Margarida Alegria acrescenta que, mesmo em contexto profissional, há que perceber que o não pode ser uma ferramenta útil e dá o seu próprio exemplo. “Desde que fui mãe, acabo por colocar travões e não aceito tanto trabalho. Antes de ser mãe era capaz de trabalhar noite adentro”, conta a psicóloga, que acredita que um não pode ser libertador.
“Existe muito stresse e ansiedade envolvida num não. E quando finalmente o conseguimos dizer e marcar uma posição, é como se sentíssemos um alívio enorme”, afirma a especialista.
O direito a ser egoísta
Sofia Matos, de 31 anos, professora do ensino básico, conta à MAGG que as diversas atividades do seu grupo de amigos começaram a prejudicar o seu relacionamento. “Chegou a um ponto em que tinhamos jantares e atividades em grupo em todos os dias de lazer, desde sexta à noite até domingo. Quando percebi, não ia jantar fora com o meu namorado sozinha há mais de um ano, não passávamos férias sem ser em grupo. O tempo em que estávamos só os dois resumia-se às noite de segunda a quinta, em que devido ao cansaço do trabalho não fazíamos nenhum programa a dois.”
Sofia tinha receio que o grupo os excluísse e até de parecer egoísta, mas percebeu que a sua necessidade de passar tempo de qualidade com o namorado tinha de falar mais alto.
“Como fazíamos muitas atividades, desde jogos de paintball a fins de semanas em casas alugadas, também sabia que a nossa ausência desses programas os podiam tornar mais pesados financeiramente e sentia-me mal por isso, achei que era egoísmo da nossa parte e que parecia que os estávamos a privar.

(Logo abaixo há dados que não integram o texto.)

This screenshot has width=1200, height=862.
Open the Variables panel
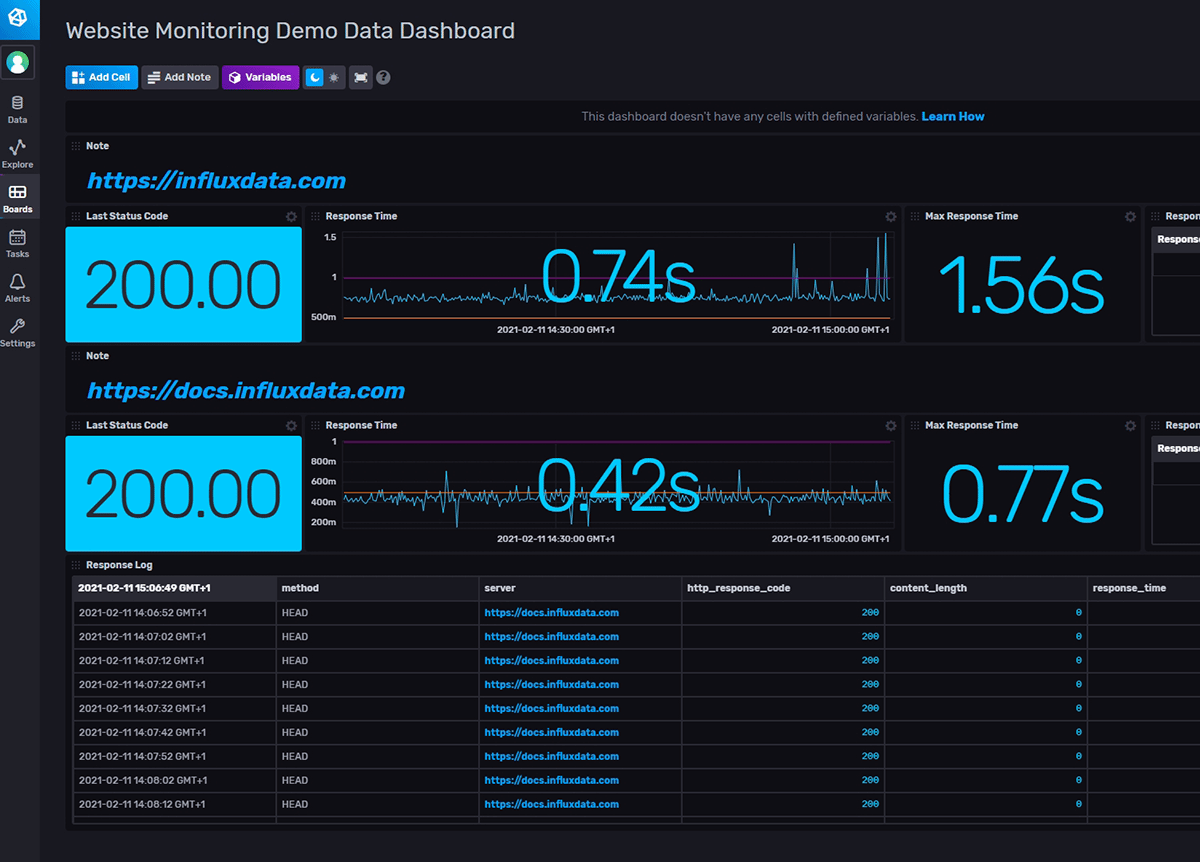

Mas cheguei a um ponto em que tive mesmo de fazer um corte.”
Egoísmo saudável — este é um conceito que deve conhecer e que cada vez mais deve ser inserido nas nossas vidas. “A capacidade de cuidarmos de nós, de assegurarmos a satisfação das nossas necessidades físicas e psicológicas essenciais e de estarmos alinhados com os nossos valores é muito importante para termos relações mais saudáveis e de maior qualidade”, garante Filipa Jardim da Silva.